[PROMPT] Note the line where "This screenshot has height=364, width=636." appears in the data below; write it out exactly, along with every line that comes after it to the end.

[DATA TO EXAMINE]
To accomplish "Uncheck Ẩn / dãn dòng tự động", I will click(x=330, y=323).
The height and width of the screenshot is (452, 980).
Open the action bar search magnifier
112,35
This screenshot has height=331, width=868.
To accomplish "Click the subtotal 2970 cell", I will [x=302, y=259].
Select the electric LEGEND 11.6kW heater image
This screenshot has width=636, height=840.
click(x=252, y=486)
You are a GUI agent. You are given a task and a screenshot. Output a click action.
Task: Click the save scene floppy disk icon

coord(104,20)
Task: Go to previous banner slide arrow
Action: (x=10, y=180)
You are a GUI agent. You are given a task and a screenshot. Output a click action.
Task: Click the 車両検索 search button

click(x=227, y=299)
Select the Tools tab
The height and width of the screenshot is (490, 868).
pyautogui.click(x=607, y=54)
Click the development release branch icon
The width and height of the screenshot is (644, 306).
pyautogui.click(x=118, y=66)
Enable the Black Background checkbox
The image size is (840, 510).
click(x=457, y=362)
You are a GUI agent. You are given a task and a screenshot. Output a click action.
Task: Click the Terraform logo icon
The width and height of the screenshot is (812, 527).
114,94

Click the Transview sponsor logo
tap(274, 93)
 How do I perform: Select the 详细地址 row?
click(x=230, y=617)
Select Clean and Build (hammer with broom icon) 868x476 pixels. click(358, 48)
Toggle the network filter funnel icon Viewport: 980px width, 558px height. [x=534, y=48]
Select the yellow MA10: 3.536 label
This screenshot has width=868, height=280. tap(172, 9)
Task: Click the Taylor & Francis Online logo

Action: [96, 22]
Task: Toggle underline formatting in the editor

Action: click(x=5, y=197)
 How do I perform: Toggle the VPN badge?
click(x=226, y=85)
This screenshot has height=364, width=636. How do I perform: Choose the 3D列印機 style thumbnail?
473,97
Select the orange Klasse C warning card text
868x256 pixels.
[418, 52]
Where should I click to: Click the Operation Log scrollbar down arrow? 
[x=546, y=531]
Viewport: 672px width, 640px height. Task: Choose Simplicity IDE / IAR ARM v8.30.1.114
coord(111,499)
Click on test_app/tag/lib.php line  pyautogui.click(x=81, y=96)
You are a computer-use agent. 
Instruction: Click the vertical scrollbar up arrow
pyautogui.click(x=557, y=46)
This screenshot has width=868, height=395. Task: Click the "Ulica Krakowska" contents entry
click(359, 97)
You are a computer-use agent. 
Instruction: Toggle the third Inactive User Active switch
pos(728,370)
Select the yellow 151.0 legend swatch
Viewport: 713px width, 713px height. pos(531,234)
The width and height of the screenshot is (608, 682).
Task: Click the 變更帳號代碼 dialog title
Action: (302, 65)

[YOUR RESPONSE]
This screenshot has height=364, width=636. How do I perform: Choose the 3D列印機 style thumbnail?
473,97
Select the orange Klasse C warning card text
868x256 pixels.
[418, 52]
Where should I click to: Click the Operation Log scrollbar down arrow? 
[x=546, y=531]
Viewport: 672px width, 640px height. Task: Choose Simplicity IDE / IAR ARM v8.30.1.114
coord(111,499)
Click on test_app/tag/lib.php line  pyautogui.click(x=81, y=96)
You are a computer-use agent. 
Instruction: Click the vertical scrollbar up arrow
pyautogui.click(x=557, y=46)
This screenshot has width=868, height=395. Task: Click the "Ulica Krakowska" contents entry
click(359, 97)
You are a computer-use agent. 
Instruction: Toggle the third Inactive User Active switch
pos(728,370)
Select the yellow 151.0 legend swatch
Viewport: 713px width, 713px height. pos(531,234)
The width and height of the screenshot is (608, 682).
Task: Click the 變更帳號代碼 dialog title
Action: (302, 65)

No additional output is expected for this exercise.